Here is information on how to conduct your own risk assessment, and the ways one could modify a managed workstation to lower risk.

Risk Considerations

Risk Assessment

When considering risk, the following questions can help start the process:

  1. What are the risks or threats you are concerned about?
    • Do you access or store confidential or restricted data?
    • Do you or your department have processes dependent on using a specific computer?
    • Would someone else logging into a computer potentially have access to data they shouldn’t?
  2. How likely are those threats or risks?
  3. What level of risk is acceptable to you and your department?
  4. What might be the impact and cost should an adverse event occur?
  5. What might be the impact and cost to implement mitigations to address the risk?

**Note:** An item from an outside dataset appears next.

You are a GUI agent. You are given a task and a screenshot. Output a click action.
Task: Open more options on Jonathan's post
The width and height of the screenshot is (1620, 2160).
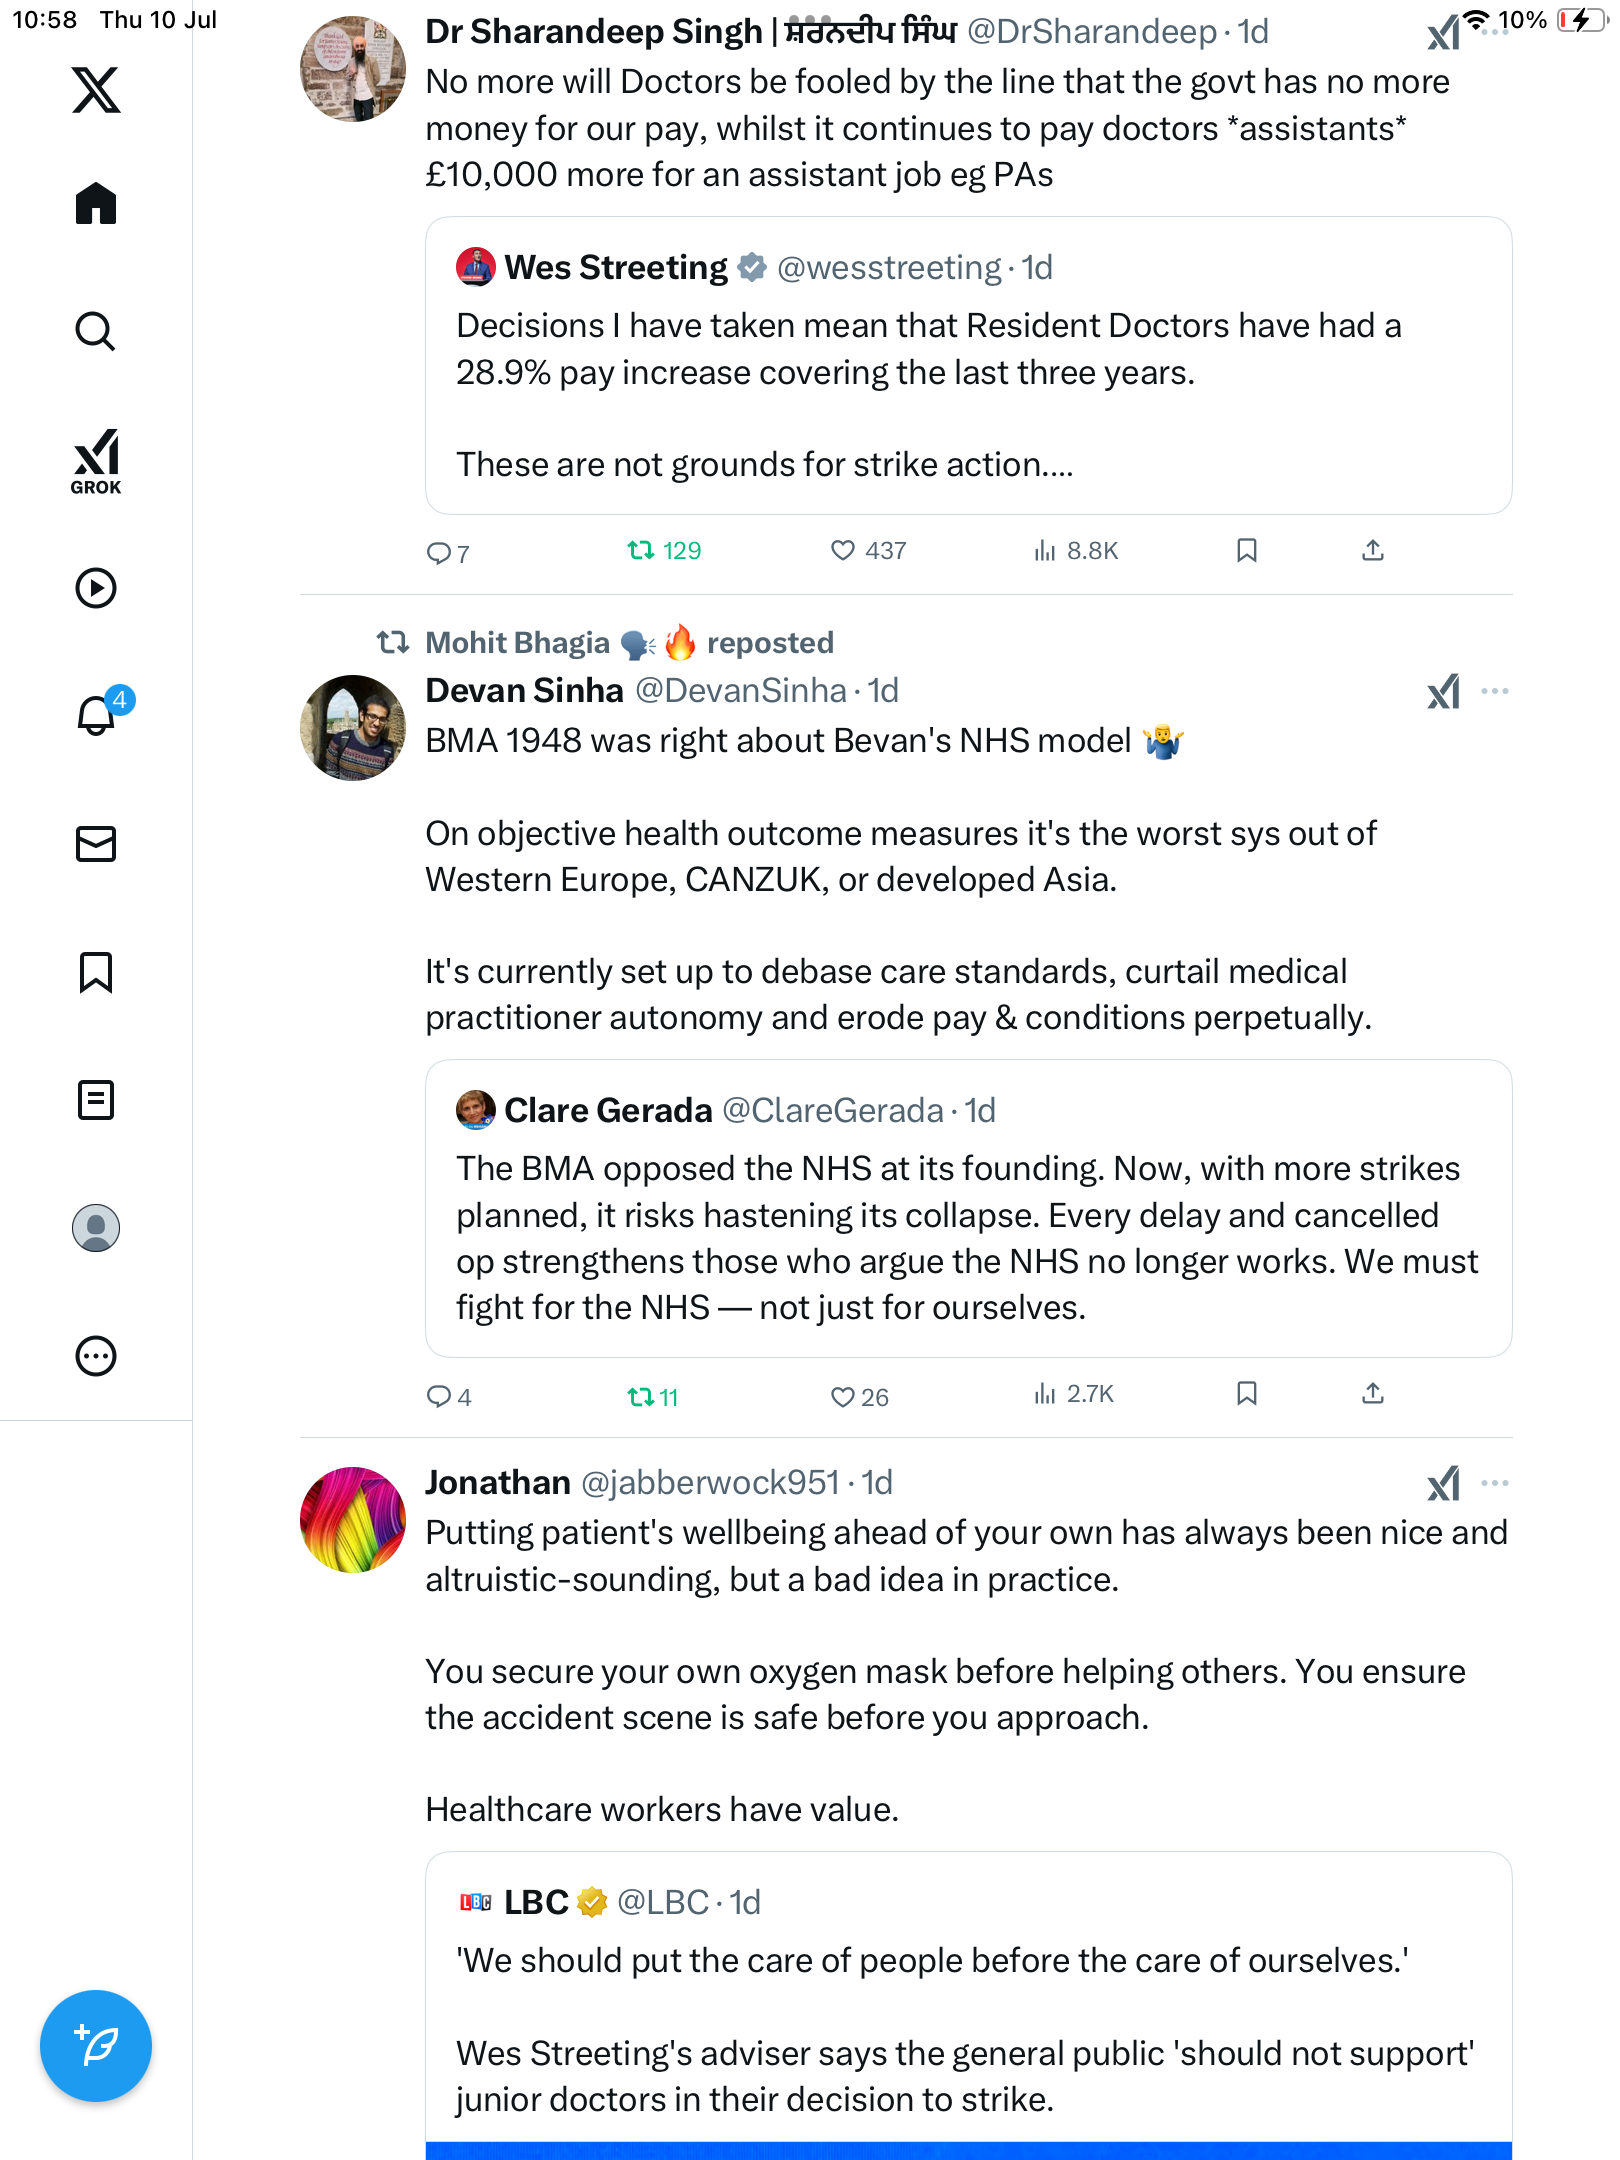pos(1495,1483)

Additionally, there are several sources on campus to help you know and understand your responsibilities and help you consider the risks you face:

Low Risk Scenarios

If your workstation requirements are very low-risk, you might considering using a device that is not managed by the Managed Workstation Service (MWS).   Examples of how MWS can add value to non-MWS devices (Bring Your Own Device, or BYOD):

  1. Connect via Remote Desktop to your Managed Workstation Service (MWS) desktop for applications and data that should stay on a well-managed system.
  2. Store non-confidential files on U Drive, or use Google Drive on both your MWS and BYOD devices.
  3. Use the MWS VPN service to securely connect to campus from off-site locations.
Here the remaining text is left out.